Sec 5. Clarifies that the requirement of actions that the fair housing administrator must undergo within 10 days of a complaint do not apply to complaints referred by a state or federal agency (as the initial date of complaint to that agency might be some time before referral).
Will of the Body
Green - 01
Clarifies that the HERO does not conflict with, or override the city’s minority, women and small business enterprise program.
Davis - 01
Clarifies that businesses that offer senior or military discounts are not in violation of the ordinance.
Gallegos - 01
Restructures the threshold under which companies would be subject to the employment protections of the ordinance. For the first year the ordinance is effective only companies with 50 or more employees would be subject to the ordinance. For the next year it would apply to businesses with 25 or more employees. After the second year it would apply to businesses with 15 or more employees.
Gonzalez - 01
Changes definition of “Gender Identity” and adds a definition of “Sex.” The definitions perpetuate the gender/sex binary model and are not ideal, but is consistant with current state law. States clearly that it is unlawful to deny entry to sex segregated space to a person if that person’s gender identity are consistent with the intended use of the space but provides a defense to prosecution if the person denying access to the space believes “under all facts and circumstances” that the person is entering the space for unlawful purposes. Replacing the “affirmative defense” of the previous draft with a “defense” changes the standard of proof and makes it more likely that people accused will cooperate with the conciliation process. It is always a defense to a criminal charge that the person was acting to prevent a crime, this amendment does not change or add to that. As the ordinance is designed to avoid prosecution as the outcome of complaints it is likely that most incidents of gender identity based discrimination will still be resolvable under this revision.
Pennington - 01
Moves the effective date of the ordinance from immediately to Sept 1, 2014. Since the deadline for collecting signatures to repeal the ordinance is 30 days after the effective date this increases the time to collect signatures and means that signatures will not be collected in time for the repeal to be placed on the Nov 2014 ballot, moving the repeal vote to the Nov 2015 ballot when CM Pennington is anticipated to be running for mayor.
Pennington – 02
Removes affirmative defense to denying access to gender-segregated space.
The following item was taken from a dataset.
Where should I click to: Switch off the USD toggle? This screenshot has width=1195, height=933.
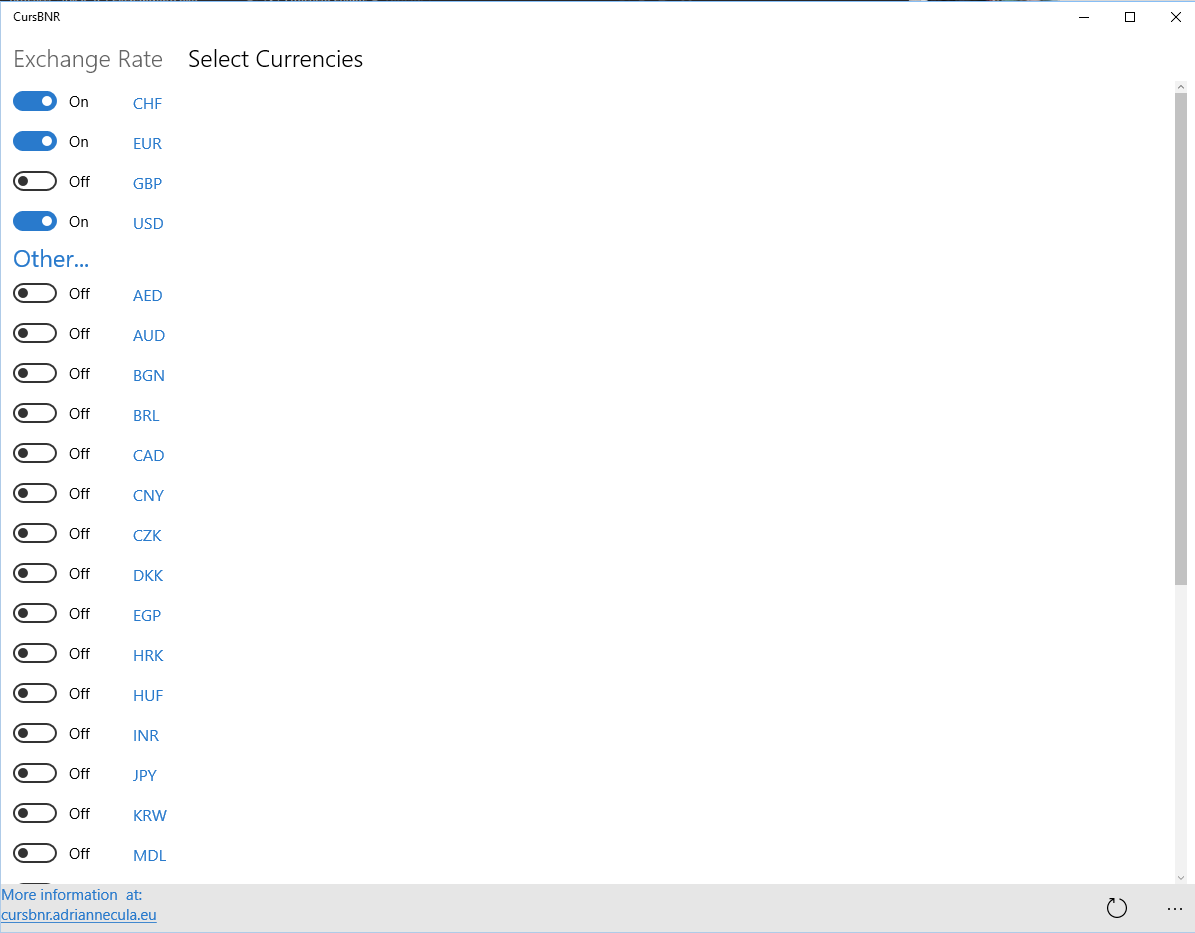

This amendment is contains “good faith” language, but not an affirmative defense making the pursuit of public accommodation discrimination claims easier.
Pennington - 03
Creates a system by which a “good faith” belief can be used to justify denial to sex-segregated space. Those accused of discrimination may submit a form, and the inspector general may dismiss those cases if they believe a good faith situation exists. If dismissed the case may not be brought back up. If a form is not submitted the person accused of discrimination may not use “good faith” as a defense in court.
Pennington - 04
Moves the threshold from 4 units to 8 units for exempting owner occupied multi-unit rental properties from the ordinance. The exemption does not apply to rental properties that use a rental agency to find tenants.
Will of the Body
Penningon - 05
Requires 1 year deferred adjudication for 1st offenses under the public accommodations protections. This gives everyone "one free discrimination" - by tying the hands of municipal courts to prosecute a first offense, no matter how severe (courts can already show leniency if it's warranted).